Shravan points me to this article, Twitter Language Use Reflects Psychological Differences between Democrats and Republicans, which begins with the following self-parody of an abstract:

Previous research has shown that political leanings correlate with various psychological factors. While surveys and experiments provide a rich source of information for political psychology, data from social networks can offer more naturalistic and robust material for analysis. This research investigates psychological differences between individuals of different political orientations on a social networking platform, Twitter. Based on previous findings, we hypothesized that the language used by liberals emphasizes their perception of uniqueness, contains more swear words, more anxiety-related words and more feeling-related words than conservatives’ language. Conversely, we predicted that the language of conservatives emphasizes group membership and contains more references to achievement and religion than liberals’ language. We analysed Twitter timelines of 5,373 followers of three Twitter accounts of the American Democratic and 5,386 followers of three accounts of the Republican parties’ Congressional Organizations. The results support most of the predictions and previous findings, confirming that Twitter behaviour offers valid insights to offline behaviour.

and also this delightful figure:

journal.pone.0137422.g001 copy

The pie-chart machine must’ve been on the fritz that day.

I can’t actually complain about this article because it appeared in Plos-one. I have the horrible feeling that, with another gimmick or two, it could’ve become a featured article in PPNAS or Science or Nature.

Anyway, I replied to Shravan:

Stop me before I barf . . .

To which Shravan replied:

Let it all out on your blog.

But no, I don’t think this is worth blogging. There must be some football items that are more newsworthy.

48 Comments

  1. Gail says:

    I’m confused, these boxplots are meant to give a sense of the distribution of the follower-friend ratio within each political orientation (admittedly, the boxplots are not displayed properly and the GOP boxplot, in particular, seems truncated). That said, it is not clear to me how pie charts would be more useful here.

  2. Jonathan (another one) says:

    Football? We all know that it’s baseball observations that really excite Shravan: http://andrewgelman.com/2016/05/09/bill-james-does-model-checking/#comment-272636

  3. Statistaical Trump says:

    I wish Andy would collect his prescriptions for approaching scientific research into a single, non-technical volume (i.e. not BDA3/DAURMHM1).

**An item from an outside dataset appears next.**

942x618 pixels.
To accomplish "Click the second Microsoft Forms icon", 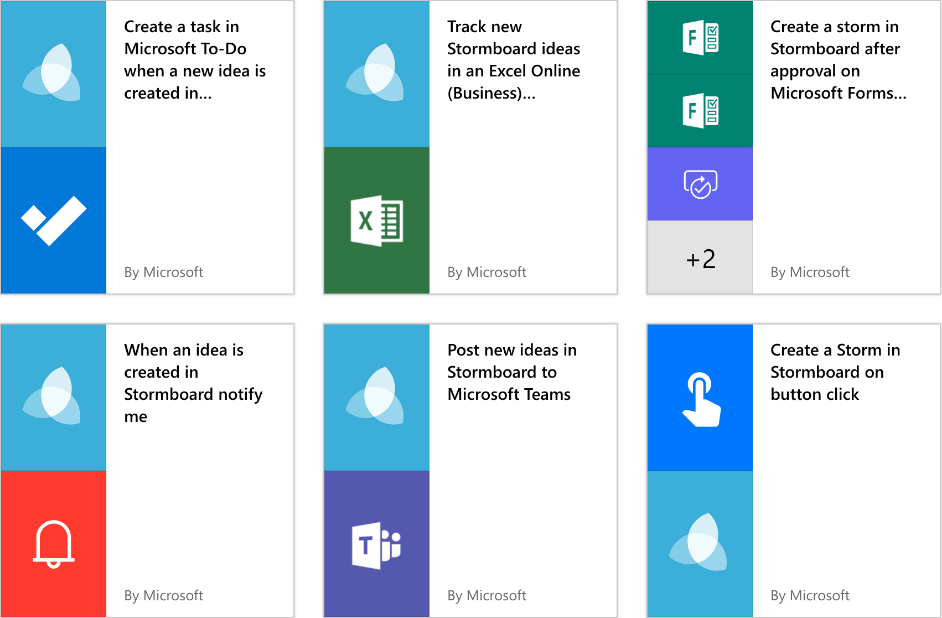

That way you could say: “See what happens when you violate commandment X pg. 123 (and Y, and Z, and A through R)”.

    Whaddayasay?

  4. aby says:

    I just read this quote in the Business Insider: “I just want to help people do better research”
    Certainly, ridiculing other people’s work is a wonderful way to do that.

    • Andrew says:

      Aby:

      If someone is doing bad research, probably the worst thing you can do for them is to accept their papers into top journals and to stand by these papers even after devastating criticism. This just supports the researchers in the mistaken belief that they’re doing good work and makes it that much harder for them to do good stuff. Some people are wasting big chunks of their career chasing noise and learning nothing! It’s far better, in my view, to point out flaws in work and point people toward more useful directions. I happen to do that using humor. You might be right that an approach using less mockery would be better. I think the most important thing, though, is to be clear about problems with published work. Also, remember that my larger goal here is not to help the particular authors of papers on himmicanes, power pose, gremlins, etc. (although I’m happy to help them too) but to convey these problems in the larger research community. My audience is not just those particular researchers but also the thousands of other researchers out there. I’d like to help them do better work too, and it might be that some vivid writing (including the occasional bit of mockery) will make these lessons more memorable.

    • Kirby says:

      I totally agree with Aby. There is no way in which this post will help people do better research.

      • Andrew says:

        Kirby:

        I certainly wouldn’t claim that every post I write will help people do better research. Sometimes I just want to entertain. I’ve written thousands of research-focused posts; it can also be good to mix things up a bit. I actually wrote this particular post a few months ago. This blog is free, and you can feel free to skip over the silly posts and focus on the ones with more research content.

    • Keith O'Rourke says:

      aby:

      I have repeatedly experienced that polite facilitative criticism (you may wish to read/consider) is largely ignored in proportion to how badly it likely needs to be heeded.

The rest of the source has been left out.